第9章 想いの方向
ファーランside
俺が、リヴァイとユナと一緒にいるようになったのは、3年くらい前。
たまたま受けた依頼で、リヴァイと組んだのがきっかけだった。
リヴァイはこの辺じゃ有名だったし、付き合っていくにつれて、あの独特な性格もわかってきた。
ま、要するに、一緒にいてもお互い苦じゃない相性だった訳だ。
当時は、リヴァイが妹のユナと住んでいるんだと思っていたけど、どうやら血の繋がりはないらしく、同じ境遇だったとだけ聞いている。
ユナは13歳の割には、とてもしっかりしていて、家事をこなしつつ、時々、リヴァイに体術の手ほどきをしてもらっていた。
女でも、ここじゃ力がなきゃ、生きていくのは大変だからな。
3年前のとある日、雪の降る寒い夜にリヴァイがユナの部屋に何度か入って行くのを見た。
そのあと数日、ユナは部屋から出て来なかった。
俺には「風邪だ。気にするな。」とだけ言い、リヴァイが食事を持って行ったり、看病をしている様子だった。

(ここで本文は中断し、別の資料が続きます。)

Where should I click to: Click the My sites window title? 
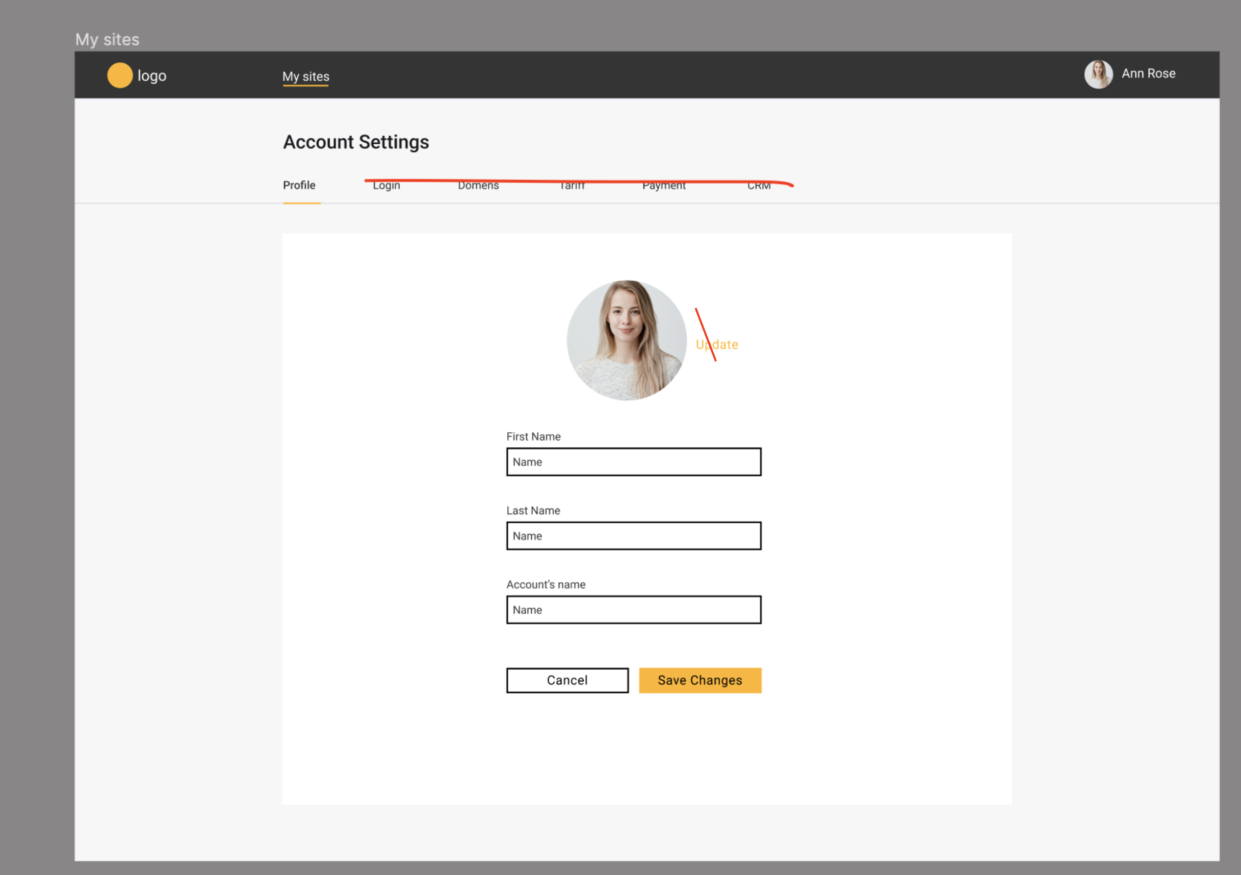pos(106,38)
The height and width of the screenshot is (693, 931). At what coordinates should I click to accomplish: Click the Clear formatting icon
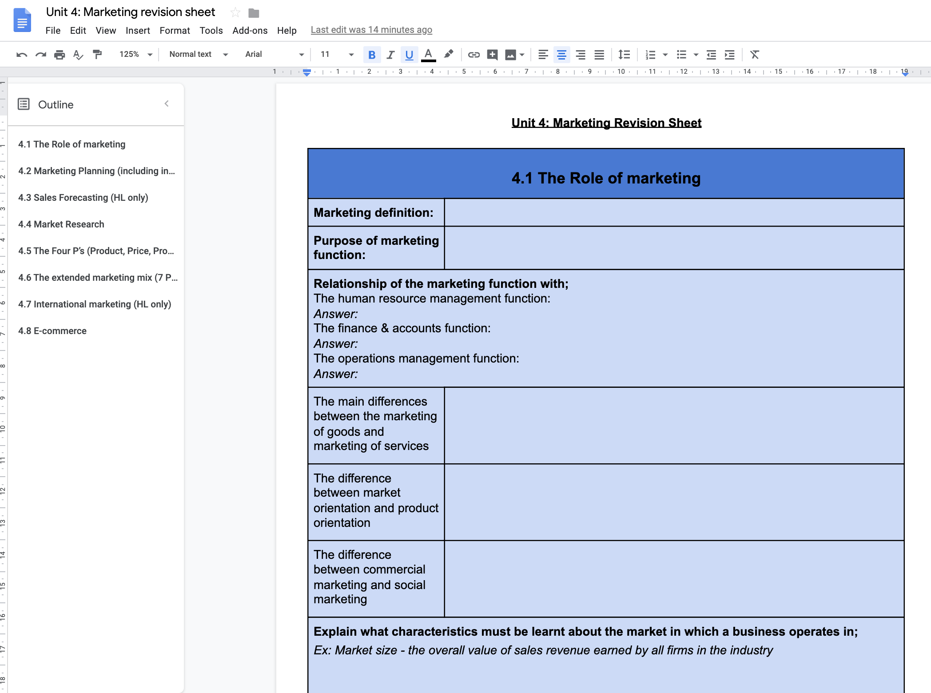(755, 54)
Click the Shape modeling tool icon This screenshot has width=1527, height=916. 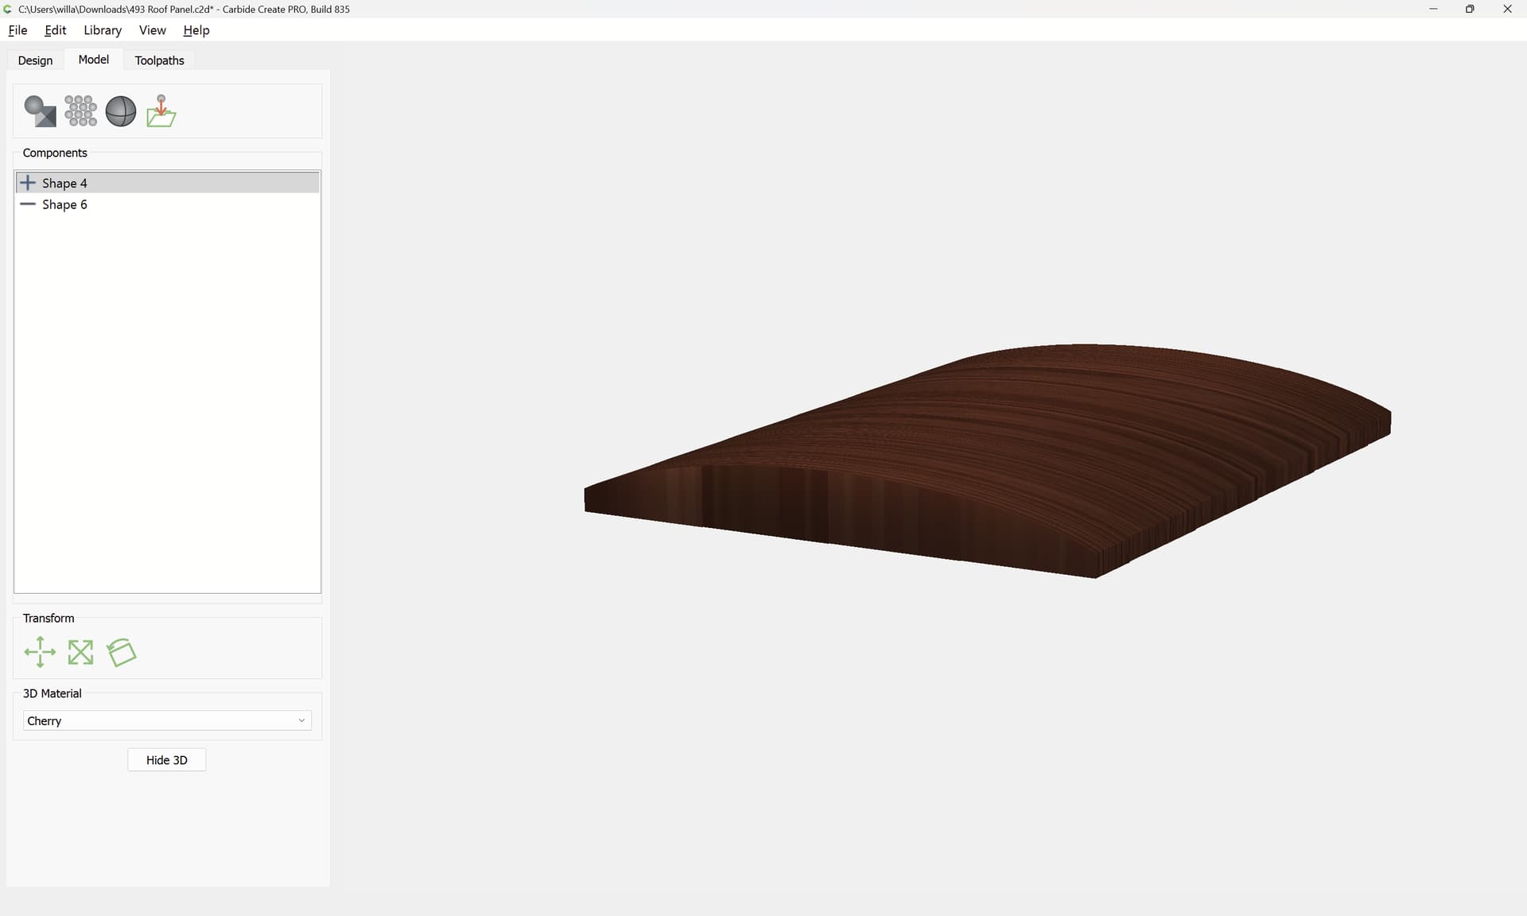click(x=40, y=111)

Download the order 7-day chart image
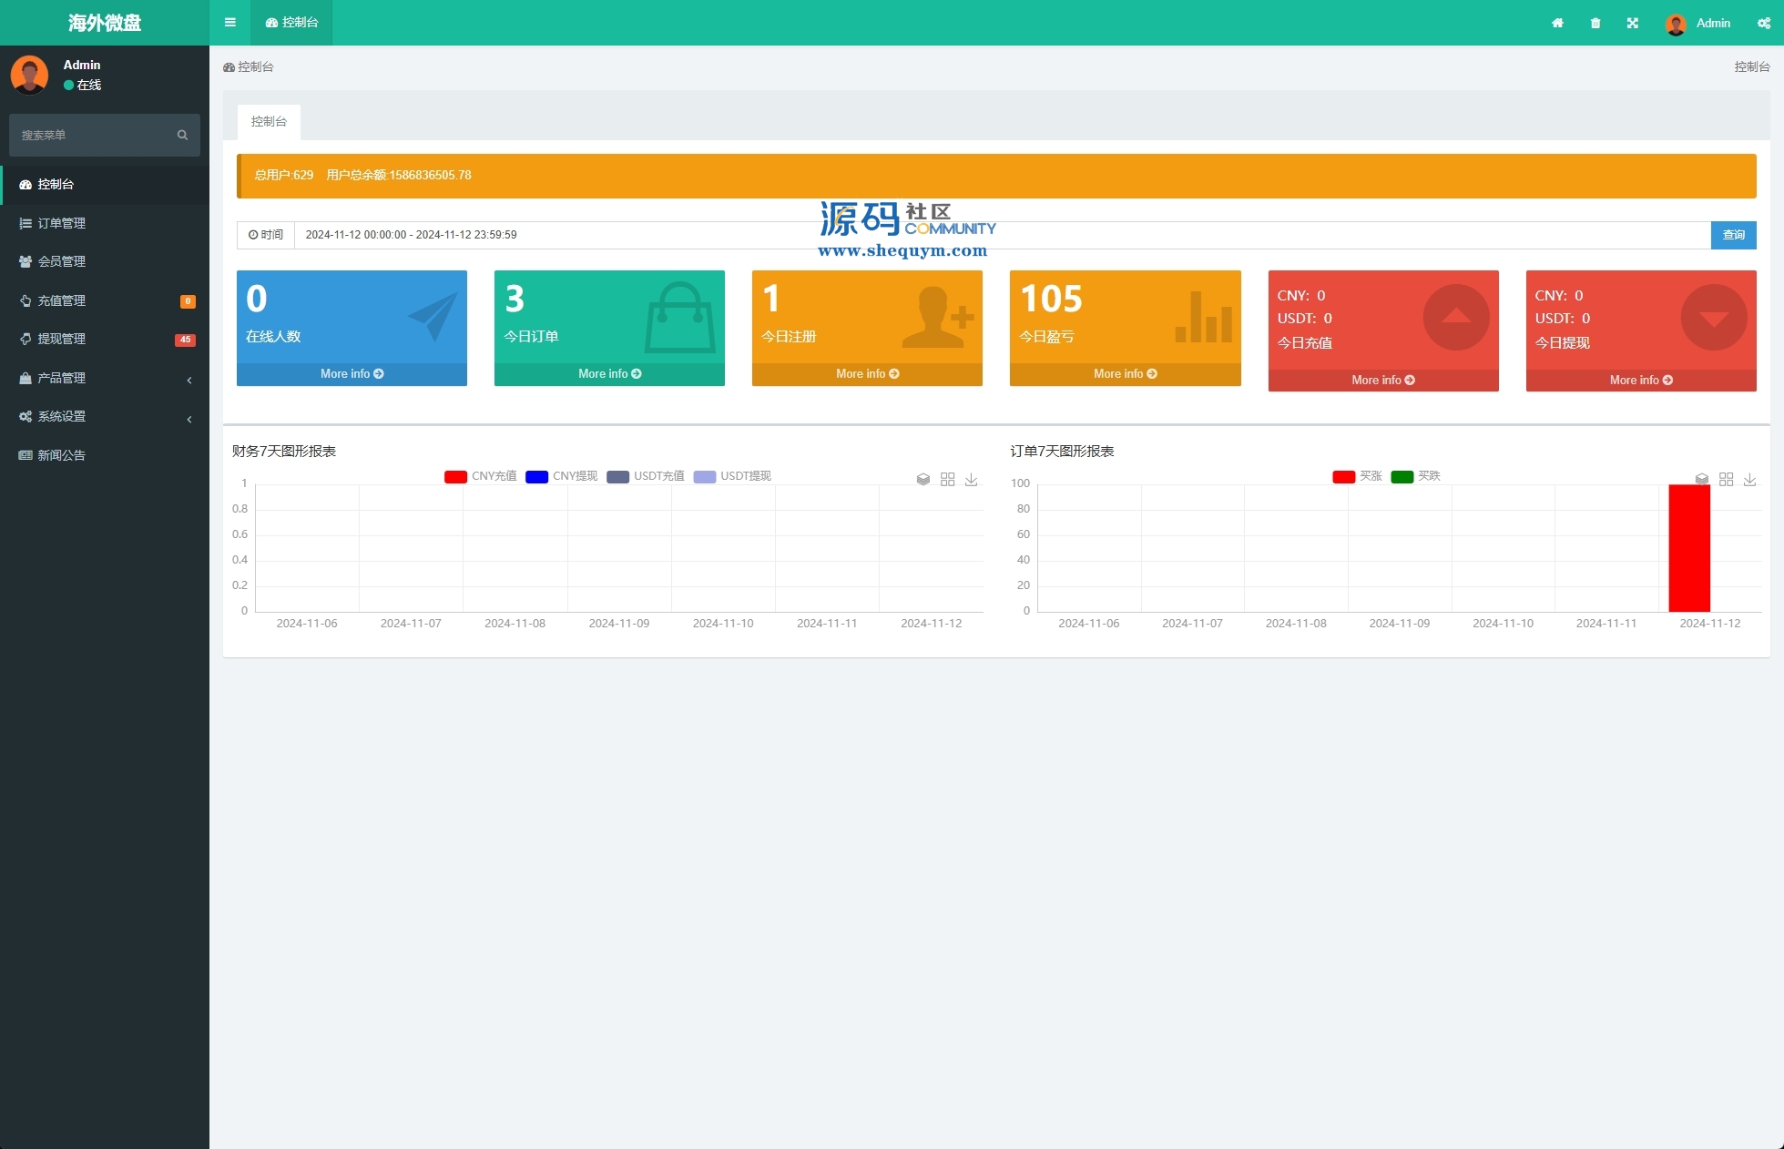point(1749,479)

リヴァイはユナを家族として、大事にしていると感じた。
「リヴァイって、ユナに優しいよな。優しい兄貴っていうかさ。」
俺がそう言えば、
「・・・別に、そんなんじゃねぇ。あいつは、俺の知り合いから頼まれたから面倒みてるだけだ。」
なんて素っ気なく答えるリヴァイ。
・・・ツンデレだな(笑)
毎年、冬になると必ずユナはひどい風邪をひくようだ。
リヴァイは、ユナの看病を俺には手伝わせてくれない。
仲間なんだし、もう少し頼ってほしいと思う。
俺も・・・ユナを助けたい。
その日は、雨が降ってきそうな空で、寒かった。
リヴァイは仕事に行っていて、俺は依頼書類の整理、ユナは掃除をしていた。
『ふぅ・・・。ファーラン、ちょっと買い物に行って来るね。』
掃除を終えたユナは、疲れた顔をして、エプロンをはずしてコートを羽織る。
「これからか?・・・なんか雨降りそうだぞ?俺が行ってくるから休んでなよ。」
『ううん、すぐ帰って来るし、大丈夫。ファーランは仕事してて。』
書類を机に置いて、俺はそう提案したが、断られてしまった。
「そうか?気をつけてな。」
この時の事を、俺はあとで後悔した。